Brief History of France

Instructor: Flint Johnson

Flint has tutored mathematics through precalculus, science, and English and has taught college history. He has a Ph.D. from the University of Glasgow

Learn about 1500 years of France - from Clovis to Napoleon III, through colonization and the World Wars all the way up to the modern day. This lesson has it all.

From Gaul to Frankia

In Roman times, what is now France was a part of a larger territory named Gaul. Over the next 1500 years, wars and treaties would change the country's borders until they reached their current form in 1947. Despite the fact that Rome lost Gaul, the term Gallic is still used to refer to the French people and culture.

France takes its name, though, from a Germanic tribe called the Franks. In 481 Clovis I, King of the Franks, took advantage of the fall of the Roman Empire and crossed the Rhone River, settling his people in northern France. By 511, he had conquered most of what is now France, and the land was known as Frankia.

Interestingly, while he took France from the Romans, Clovis also converted from paganism to Roman Catholicism. With the conversion of his people, the Roman Catholic Church strengthened and grew, beginning a relationship that continues to this day.

Clovis being crowned by the pope
Clovis

From Clovis to Charlemagne

When Clovis died, Frankia was divided equally among his four sons. They and their descendants both fought among themselves and allied to conquer neighboring areas. The dynasty was weakened by their infighting, and much of the ruling was left to Mayors of the Palace, or Captains of the Guard, who led the people and fought kings' battles for them.

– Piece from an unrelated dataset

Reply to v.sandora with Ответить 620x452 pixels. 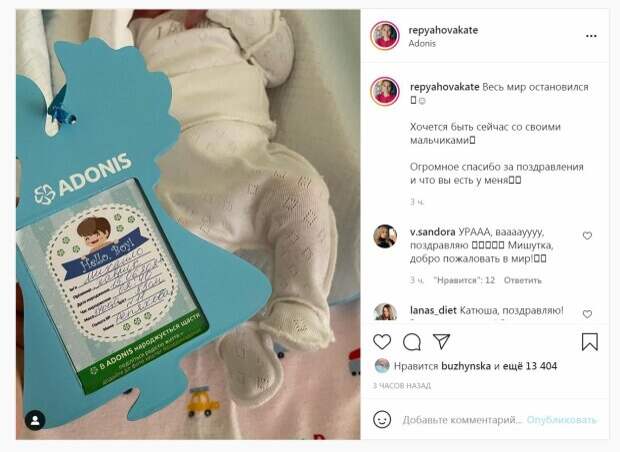pyautogui.click(x=522, y=280)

In 732, a Mayor of the Palace named Charles Martel conquered the Muslims at the Battle of Tours. His leadership is credited with stopping the Muslim invasion of Europe, and he earned the nickname, Martel (Hammer), in the process. His son, Pepin the Short, became King of the Franks, starting the Carolingian rule, with the blessing of the Pope and the nobles. Pepin's son, Charlemagne or Charles the Great, would reconquer all of France, along with a small piece of Spain, the northern half of Italy, and much of Germany. He was so powerful that the Muslim leader of the time, Harun al-Rashid, actually sent an emissary to open up diplomatic relations.

Charlemagne's son, Louis the Pious, managed to keep the kingdom together, but his grandsons divided it again, leaving the kingdom to Charles the Bald (who was actually very hairy) according to the Treaty of Verdun (843).

Viking Raids, Crusades, and 100 Years of War

In the 800s, the Vikings raided France, attacking Paris and then Burgundy. They plundered what they wanted, burned everything else, and left once bribes were paid. Their siege of Paris marked the beginning of the end of the Carolingian dynasty, as Charles the Fat not only failed to protect Burgundy but paid the Vikings for leaving France.

After Charles the Fat's descendants died, Hugh Capet became king in 987. He and his descendants would set about reconquering France and the Capetian Dynasty would go on to become one of the longest ruling royal houses in Europe.

In 1095, the First Crusade was declared and France's nobles and people joined in. France sent more crusaders than any other kingdom for every crusade. Back at home, the conquest of France continued until in 1190, Philip II Augustus could call himself the king of France. Hel didn't control Normandy, which was still in the hands of the Norman dynasty in England, but the Normans did swear fealty to him.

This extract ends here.